### Task goal
In your reply, print every line of the listing exactly and omit all images.

◇ ◇ ◇

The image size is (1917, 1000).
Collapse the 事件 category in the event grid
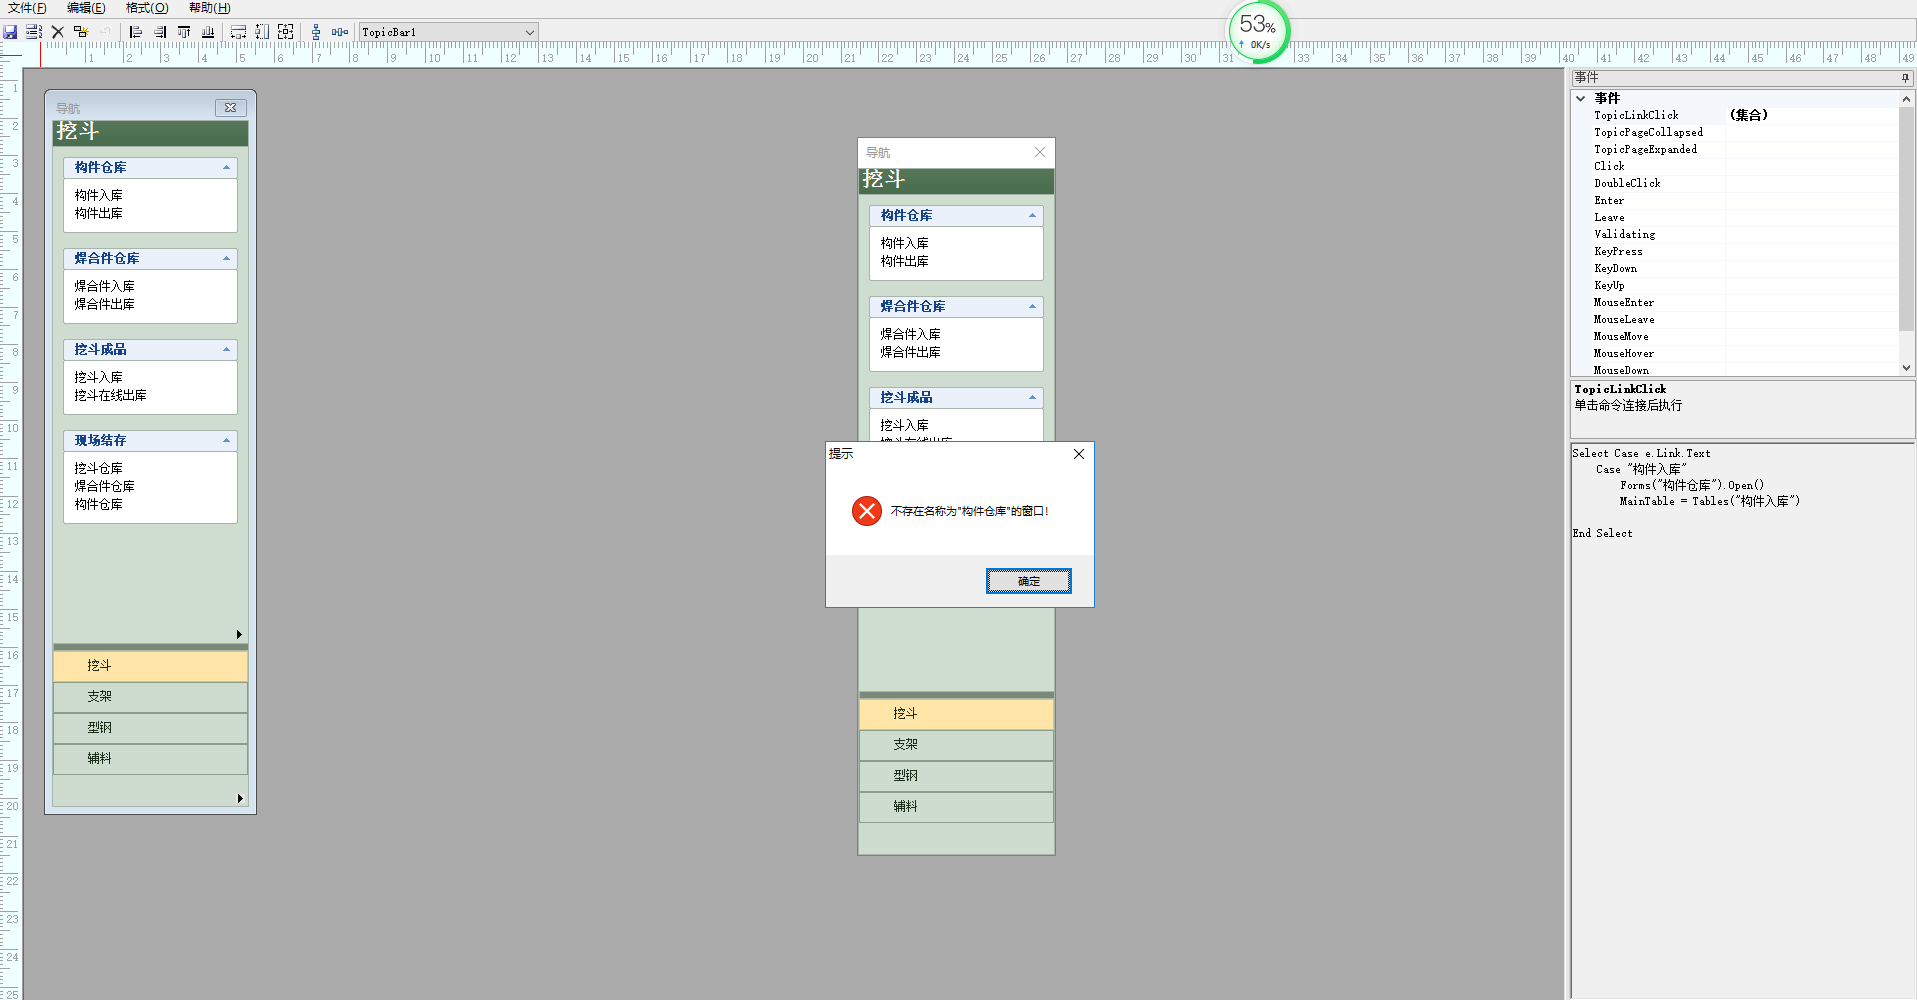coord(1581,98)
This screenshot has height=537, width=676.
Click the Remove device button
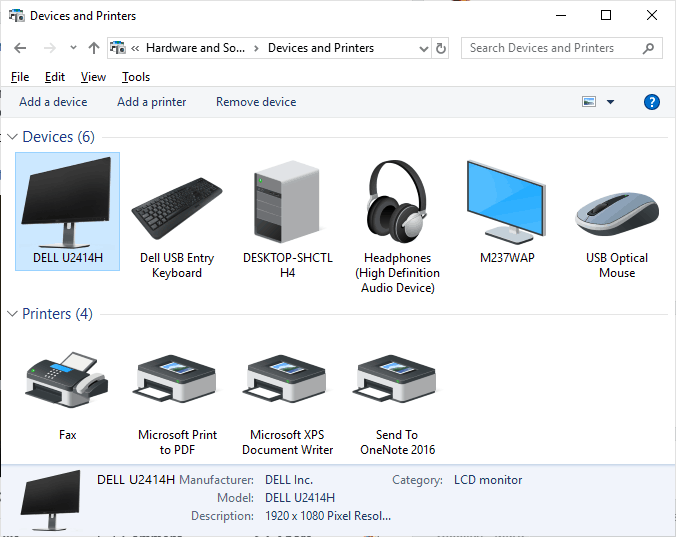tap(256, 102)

◇ ◇ ◇

### Answer to this problem
The image size is (1917, 1000).
Collapse the 事件 category in the event grid
coord(1581,98)
This screenshot has height=537, width=676.
Click the Remove device button
tap(256, 102)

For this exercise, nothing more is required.